> _Things to do_:
(A) According to the forum thread about anxiety, which treatments has Jellie already tried?
(B) Write the next part of the forum thread about anxiety, picking up after its final post.

PDA

View Full Version : Help :( Don't know what to do..



Jellie
23-01-10, 15:57
The last few months have been the most horrendous thing i have ever been in my life.. I have had anxiety all my life but i think its been building up the last few years due to my agoraphobia and everything-phobia! I am constantly anxious i have like a million panic attacks today, i had one today where i was shaking for hours which hasn't happened since i was 15. I'm constantly depressed and crying, one person can say something to me and i cry for about 2 hours and then have a panic attack. My heart really hurts from shaking all day and my muscles are all weak and horrid *sniff*. I can barely get to work anymore its getting silly :( I don't know what to do.. I've tried CBT and hypnotherapy and everything, i can't take the drugs, i have some but i can't physically take them. Arg! Am feeling really sorry for myself and its stressing my boyfriend out as he has to look after me constantly. Its not good :weep: I just feel as though i'm losing it all the time i can't control anything anymore and it makes me angry then it makes me cry then i have a panic attack :( I used to be really chirpy even with just regular anxiety and phobias but i feel like they have 'upgraded' themselves. I just don't know what to do with myself ... :(

xx

BexieB
23-01-10, 16:10
Hi Jellie

Sorry to hear you're feeling so bad, how do you mean you can't take the meds? is it a swallowing problem? because they can really be beneficial

Bexie

cardcraft
23-01-10, 16:43
Im not very good with advice but just felt you could do with a virtual hug (((((hug)))))) - I really do hope things improve for you hun x

Jellie
23-01-10, 16:47
Thanks :( *hugs* I can't take them because i'm scared of the symptoms they will give me, i can't even hold them without having a panic attack. I can't even take vitamins for days on end without freaking out hehe..

> _Available data_:

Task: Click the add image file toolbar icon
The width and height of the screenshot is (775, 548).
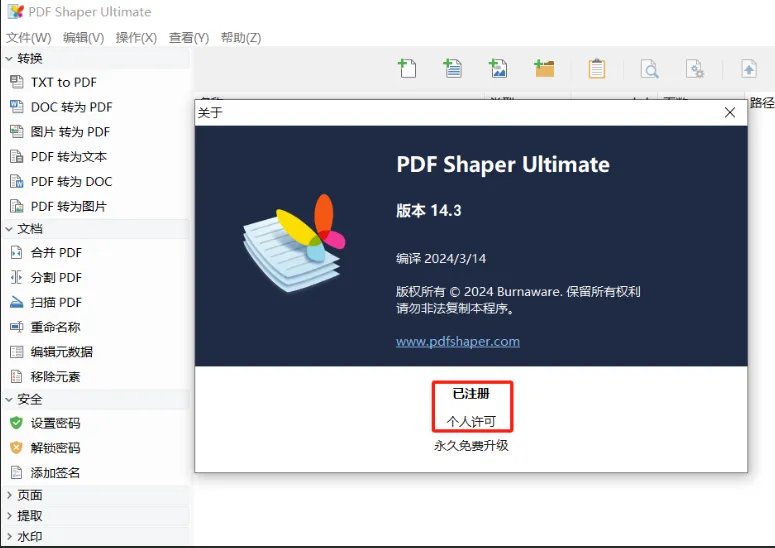Action: pos(498,68)
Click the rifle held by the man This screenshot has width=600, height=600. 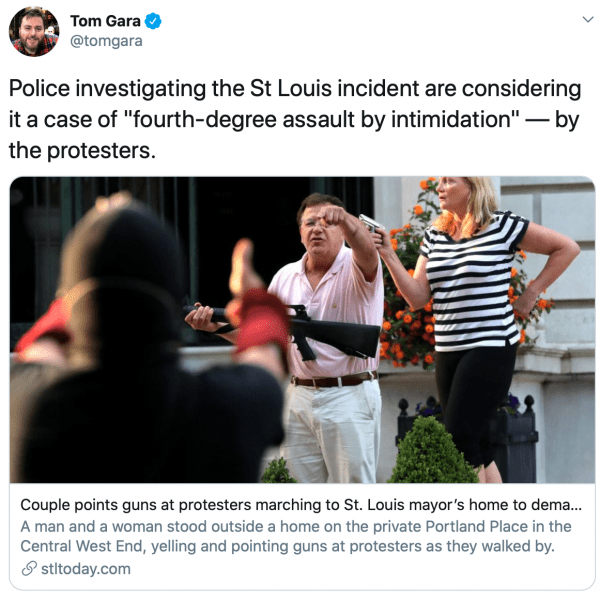coord(285,329)
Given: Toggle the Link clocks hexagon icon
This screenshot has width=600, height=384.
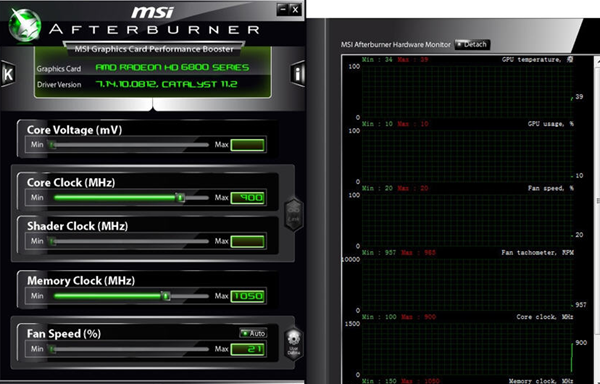Looking at the screenshot, I should pos(294,214).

> _Exercise results_:
(A) CBT and hypnotherapy

(B)
BexieB
23-01-10, 17:05
I understand your concern about the side effects of AD's, they really are no fun. But they probably wouldn't be any worse than how you feel at the moment. Good Diet and exercise are a good way forward, they produce real biochemical changes in the body. And as ever, if you haven't read them, the Claire Weekes books are great. Steer clear of caffine and booze and most of all keep occupied, in company if possible. There is no magic cure for anx, i find meds help a good bit, but you can still slide on them.